Le 23 février 2025, Mervyn Sequeira fait sa randonnée familiale traditionnelle du dimanche matin lorsqu’il croise les deux volatiles sur le plan d’eau gelé de la Marina LaSalle à Burlington, dans la banlieue ouest de Toronto (Ontario). “Nous étions là, et nous avons vu ce pygargue à tête blanche arriver et attaquer une bernache du Canada qui se trouvait sur la glace”, raconte-t-il à CBC.

Il observe, sort son appareil photo et suit l’affrontement, qui dure une vingtaine de minutes. Le pygargue attaque à plusieurs reprises la bernache, qui semblait affaiblie voire malade avant même l’accrochage, et semble prendre le dessus en attrapant sa tête dans ses serres. C’est ce moment précis que la Maison-Blanche a retenu.

Sauf que la bernache riposte et finit par se défaire de l’emprise de son adversaire. Puis, “étrangement, le pygargue à tête blanche a tout simplement abandonné et est parti”, laissant son opposante victorieuse vaquer tranquillement sur la glace, comme si elle avait réussi à défendre son territoire. Une partie de l’histoire complètement éludée par l’administration Trump.


“Une connotation politique” non voulue à l’origine

Conscient de ce que représentent ces oiseaux pour les États-Unis et le Canada, Mervyn Sequeira qualifie cet affrontement de “très symbolique”, même s’il n’a pas voulu donner à ces images “une connotation politique”. “Cependant, beaucoup de gens les ont interprétées dans un contexte politique”, remarque-t-il, d’autant plus que ces photos ont été prises et publiées près d’un mois après le retour de Donald Trump au pouvoir.

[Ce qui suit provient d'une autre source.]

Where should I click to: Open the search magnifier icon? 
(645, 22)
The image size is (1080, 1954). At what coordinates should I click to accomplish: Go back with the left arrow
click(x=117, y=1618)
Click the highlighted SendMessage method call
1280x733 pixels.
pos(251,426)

À l’époque, le président des États-Unis avait déjà lancé son offensive de droits de douane, le Canada figurant parmi ses cibles favorites. Un an et demi plus tard, Donald Trump a exigé que le Canada renonce à ses dispositions obligeant les entreprises à utiliser le français, et non seulement l’anglais, sur les emballages des produits vendus en magasin. Une demande rejetée par le Premier ministre canadien, Mark Carney, qui affirme vouloir défendre la langue française et donc la culture de son pays. Les négociations entre Washington et Ottawa sont depuis rompues, et Donald Trump multiplie les menaces de sanctions commerciales.

Dernièrement, en guise de tacle au voisin canadien, Donald Trump a décidé que le lac Ontario, situé à la frontière entre les deux pays, s’appellerait désormais “Lake America” (“Lac d’Amérique”). Une initiative qui sonne à nouveau comme un tacle, le nom originel, hérité d’un mot iroquois signifiant “beau lac”, étant aujourd’hui généralement associé à la province canadienne de l’Ontario. Comble de l’histoire: la Marina LaSalle, où ont été prises les photos de Mervyn Sequeira, borde ce même lac.